If the car is returned with "new" damage - either because it wasn't previously noticed or has now occured, the exact consequences depend on the rental company's policy and the rental agreement, as well as the insurance held by the renter. In general, the renter can be expect to charged for the damage, at what many would consider a somewhat inflated rate. The requirement of a credit card when renting is normally to make it easy for the rental company to do this. If the renter opted to reduce the damage collision waiver to 0, then this should cover any non-malicous damage (you may be questioned about the circumstances) and there should be no additional charge.

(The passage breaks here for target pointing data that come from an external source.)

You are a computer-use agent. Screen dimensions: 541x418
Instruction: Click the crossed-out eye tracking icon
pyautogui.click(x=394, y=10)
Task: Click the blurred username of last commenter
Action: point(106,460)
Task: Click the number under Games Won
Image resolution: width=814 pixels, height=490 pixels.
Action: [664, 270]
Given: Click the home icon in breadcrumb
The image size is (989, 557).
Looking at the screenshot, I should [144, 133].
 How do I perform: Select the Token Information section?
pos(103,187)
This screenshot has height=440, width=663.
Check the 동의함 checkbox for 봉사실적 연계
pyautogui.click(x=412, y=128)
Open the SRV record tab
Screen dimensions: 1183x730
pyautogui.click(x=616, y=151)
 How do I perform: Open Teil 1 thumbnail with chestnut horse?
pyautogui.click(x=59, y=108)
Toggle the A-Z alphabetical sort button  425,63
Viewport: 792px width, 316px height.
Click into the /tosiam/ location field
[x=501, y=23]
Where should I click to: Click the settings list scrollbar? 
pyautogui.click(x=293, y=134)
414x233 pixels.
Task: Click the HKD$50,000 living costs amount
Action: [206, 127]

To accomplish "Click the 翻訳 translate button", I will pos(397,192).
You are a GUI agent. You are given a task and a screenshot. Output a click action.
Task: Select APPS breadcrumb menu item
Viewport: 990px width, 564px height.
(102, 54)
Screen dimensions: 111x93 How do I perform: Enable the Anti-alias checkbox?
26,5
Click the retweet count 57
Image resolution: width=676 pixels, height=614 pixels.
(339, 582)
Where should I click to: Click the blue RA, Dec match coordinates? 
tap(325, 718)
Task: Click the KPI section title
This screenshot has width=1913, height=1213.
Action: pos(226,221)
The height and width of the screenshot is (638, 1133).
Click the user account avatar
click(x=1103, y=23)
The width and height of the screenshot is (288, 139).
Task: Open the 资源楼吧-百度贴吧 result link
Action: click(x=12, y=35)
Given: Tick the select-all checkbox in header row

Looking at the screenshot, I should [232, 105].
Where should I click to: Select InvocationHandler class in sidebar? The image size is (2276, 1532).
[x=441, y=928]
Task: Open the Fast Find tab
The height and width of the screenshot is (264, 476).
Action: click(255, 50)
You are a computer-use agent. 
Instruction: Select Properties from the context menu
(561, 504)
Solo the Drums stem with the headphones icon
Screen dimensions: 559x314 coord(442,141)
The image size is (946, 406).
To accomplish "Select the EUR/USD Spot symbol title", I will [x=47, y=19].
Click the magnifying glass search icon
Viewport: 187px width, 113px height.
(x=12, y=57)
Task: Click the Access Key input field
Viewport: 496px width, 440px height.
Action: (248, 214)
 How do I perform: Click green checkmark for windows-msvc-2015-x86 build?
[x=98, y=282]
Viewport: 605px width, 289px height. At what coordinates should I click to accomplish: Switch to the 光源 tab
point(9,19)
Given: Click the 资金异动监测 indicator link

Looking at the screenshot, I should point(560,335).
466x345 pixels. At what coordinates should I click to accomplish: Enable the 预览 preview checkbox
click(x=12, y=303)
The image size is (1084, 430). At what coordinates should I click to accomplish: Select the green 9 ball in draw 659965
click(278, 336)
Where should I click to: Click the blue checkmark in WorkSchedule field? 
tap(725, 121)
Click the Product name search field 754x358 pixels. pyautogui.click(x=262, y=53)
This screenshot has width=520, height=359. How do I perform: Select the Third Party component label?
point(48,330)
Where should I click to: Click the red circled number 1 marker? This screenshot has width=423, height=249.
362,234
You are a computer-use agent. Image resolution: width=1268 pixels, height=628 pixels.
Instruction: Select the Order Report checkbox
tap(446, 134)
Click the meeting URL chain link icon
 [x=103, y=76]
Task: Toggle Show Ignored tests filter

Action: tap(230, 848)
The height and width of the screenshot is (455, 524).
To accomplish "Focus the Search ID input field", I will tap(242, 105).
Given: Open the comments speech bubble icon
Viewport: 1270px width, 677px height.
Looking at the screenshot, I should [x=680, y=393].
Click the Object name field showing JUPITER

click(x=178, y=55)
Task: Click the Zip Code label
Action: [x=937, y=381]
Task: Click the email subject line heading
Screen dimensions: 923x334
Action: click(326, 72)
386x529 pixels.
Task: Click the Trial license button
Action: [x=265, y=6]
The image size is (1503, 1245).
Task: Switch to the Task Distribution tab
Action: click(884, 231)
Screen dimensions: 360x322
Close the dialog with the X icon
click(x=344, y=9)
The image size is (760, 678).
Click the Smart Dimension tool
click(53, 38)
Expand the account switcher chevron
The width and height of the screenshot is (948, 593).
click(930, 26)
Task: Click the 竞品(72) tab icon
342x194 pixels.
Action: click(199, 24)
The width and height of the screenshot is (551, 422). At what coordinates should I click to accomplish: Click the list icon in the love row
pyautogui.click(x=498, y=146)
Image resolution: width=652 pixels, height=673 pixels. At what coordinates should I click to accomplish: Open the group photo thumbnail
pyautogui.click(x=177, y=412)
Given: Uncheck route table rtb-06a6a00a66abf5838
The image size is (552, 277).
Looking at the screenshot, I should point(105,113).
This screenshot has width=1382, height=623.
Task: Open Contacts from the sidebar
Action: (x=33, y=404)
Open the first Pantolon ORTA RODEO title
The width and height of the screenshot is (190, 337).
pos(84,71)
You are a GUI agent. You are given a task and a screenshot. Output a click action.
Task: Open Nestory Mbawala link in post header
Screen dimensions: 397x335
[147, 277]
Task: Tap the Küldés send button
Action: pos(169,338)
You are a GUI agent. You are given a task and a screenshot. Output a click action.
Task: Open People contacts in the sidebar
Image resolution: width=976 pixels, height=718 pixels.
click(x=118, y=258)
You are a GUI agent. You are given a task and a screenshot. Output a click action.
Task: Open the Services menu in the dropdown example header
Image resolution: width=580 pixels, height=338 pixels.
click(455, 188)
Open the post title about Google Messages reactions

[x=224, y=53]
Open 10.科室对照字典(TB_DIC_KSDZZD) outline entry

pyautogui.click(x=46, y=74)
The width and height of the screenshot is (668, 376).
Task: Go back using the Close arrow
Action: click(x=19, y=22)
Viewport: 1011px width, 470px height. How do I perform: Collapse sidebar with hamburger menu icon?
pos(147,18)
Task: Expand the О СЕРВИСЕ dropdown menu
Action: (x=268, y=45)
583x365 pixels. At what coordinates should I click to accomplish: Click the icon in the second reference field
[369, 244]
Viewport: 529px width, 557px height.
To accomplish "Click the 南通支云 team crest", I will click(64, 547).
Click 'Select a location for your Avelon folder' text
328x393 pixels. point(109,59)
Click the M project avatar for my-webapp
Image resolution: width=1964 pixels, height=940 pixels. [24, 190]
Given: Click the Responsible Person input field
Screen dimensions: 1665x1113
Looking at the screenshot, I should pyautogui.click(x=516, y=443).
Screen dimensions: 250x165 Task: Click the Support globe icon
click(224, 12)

Note that many car hire companies exclude certain aspects of the car from their damage insurance/CDW. The most common exclusions are tyres (sometimes all aspects of the wheel) and windscreens. Also note that letting a non-named driver drive, or operating in any of the (often many) prohibited situations of the rental agreement can also invalidate any cover you may have.
With respect to the impact and reaction to the size of the damage, it's really difficult to generalize. Even among the big chains, rules may differe from country to country, and possibly between chains. Some have a policy on a minimum damage size before charging, others don't. If the damage was pointed out when renting the car, then that is probably because it is chargeable damage (those rental agencies I've used with a minimum damage size don't bother to point out marks below the minimum). Whether damage gets fixed or not is not an indicator of if you will be charged or not. This is for several reasons:
- The rental company will argue that the damage effects the resale value of the car and hence the value of their asset
- Cosmetic damage may only be fixed periodically, especially in busy periods when all the fleet is used
- Car damage and subsequent charges to customers are a profit centre for many car rental companies. This is more common with companies in heavy tourist areas for whom repeat business is a smallr concern than low prices to get new business and maximizing the profit from one-time customers.
I've also seen cars being rented out with quite significant (ie major dents), cosmetic damage before, which it is almost certain was charged for.